> The request
Starting with the line that contains "1070x802 pixels. How do I perform: Tap the Twitter" and going on through the last of the rows, both included, write out every line again with the requests, and shift each coordinate in the answers by -84.

** BEGIN Given entries **

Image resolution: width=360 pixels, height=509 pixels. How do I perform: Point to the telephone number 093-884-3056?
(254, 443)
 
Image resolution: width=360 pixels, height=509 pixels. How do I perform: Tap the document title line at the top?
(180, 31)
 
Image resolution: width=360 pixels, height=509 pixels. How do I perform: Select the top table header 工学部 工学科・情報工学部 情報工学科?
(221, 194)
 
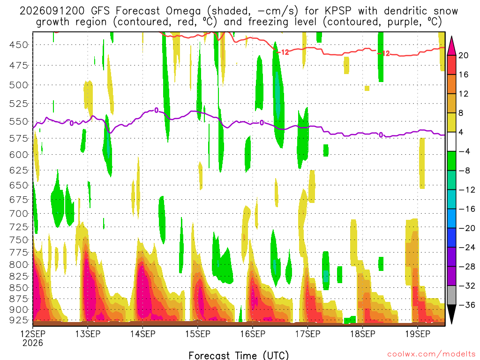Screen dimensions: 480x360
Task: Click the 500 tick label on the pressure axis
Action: point(19,85)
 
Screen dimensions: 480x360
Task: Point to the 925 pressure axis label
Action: point(19,320)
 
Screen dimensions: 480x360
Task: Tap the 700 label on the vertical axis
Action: point(19,213)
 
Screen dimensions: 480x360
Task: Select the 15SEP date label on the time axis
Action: point(198,334)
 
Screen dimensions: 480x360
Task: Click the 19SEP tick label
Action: point(418,334)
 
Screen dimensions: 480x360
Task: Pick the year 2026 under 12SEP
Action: point(33,343)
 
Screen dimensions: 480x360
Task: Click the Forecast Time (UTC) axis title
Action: point(239,355)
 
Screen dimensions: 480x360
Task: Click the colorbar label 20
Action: point(464,55)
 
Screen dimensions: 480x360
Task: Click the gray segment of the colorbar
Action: point(451,295)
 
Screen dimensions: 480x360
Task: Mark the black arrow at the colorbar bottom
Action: point(451,314)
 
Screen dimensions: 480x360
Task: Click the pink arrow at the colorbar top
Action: point(451,46)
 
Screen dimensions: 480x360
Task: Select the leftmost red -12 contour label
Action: point(283,52)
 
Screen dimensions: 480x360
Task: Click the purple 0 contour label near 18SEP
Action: point(381,135)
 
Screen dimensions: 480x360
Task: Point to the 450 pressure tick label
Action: point(19,45)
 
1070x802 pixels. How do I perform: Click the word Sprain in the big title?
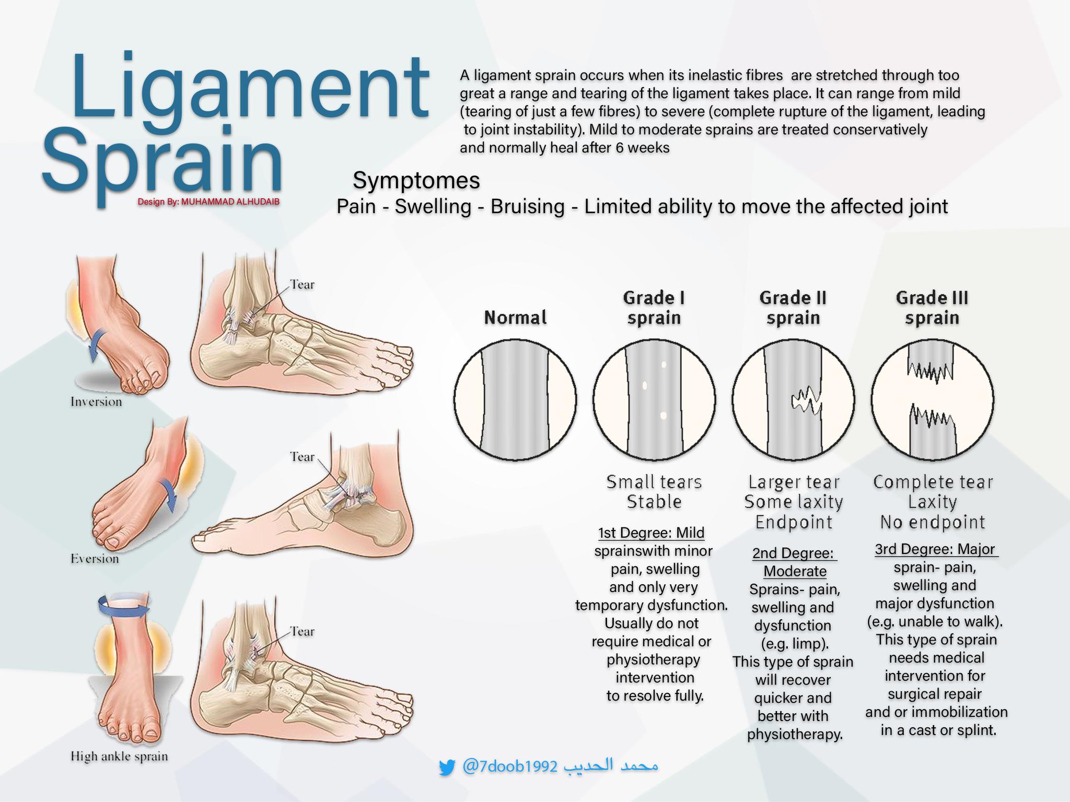tap(162, 159)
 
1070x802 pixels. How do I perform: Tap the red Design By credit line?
tap(208, 202)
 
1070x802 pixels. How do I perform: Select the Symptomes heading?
tap(416, 181)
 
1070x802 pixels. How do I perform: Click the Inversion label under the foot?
tap(96, 402)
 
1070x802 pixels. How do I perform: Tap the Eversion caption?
tap(95, 559)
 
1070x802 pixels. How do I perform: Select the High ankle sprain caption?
tap(119, 757)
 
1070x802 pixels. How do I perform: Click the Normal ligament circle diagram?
tap(515, 400)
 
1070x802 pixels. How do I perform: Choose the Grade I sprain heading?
tap(654, 308)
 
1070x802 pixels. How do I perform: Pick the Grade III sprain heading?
tap(932, 308)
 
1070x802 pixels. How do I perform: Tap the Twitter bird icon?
tap(447, 768)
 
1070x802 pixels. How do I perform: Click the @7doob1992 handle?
tap(510, 766)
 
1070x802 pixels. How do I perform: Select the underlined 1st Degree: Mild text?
tap(651, 533)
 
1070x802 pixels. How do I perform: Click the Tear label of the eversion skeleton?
tap(302, 457)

** END Given entries **

> Reply to the task
1070x802 pixels. How do I perform: Tap the Twitter bird icon?
tap(363, 684)
 
1070x802 pixels. How do I perform: Click the @7doob1992 handle?
tap(426, 682)
 
1070x802 pixels. How do I perform: Select the underlined 1st Degree: Mild text?
tap(567, 449)
 
1070x802 pixels. How do I perform: Click the Tear label of the eversion skeleton?
tap(218, 373)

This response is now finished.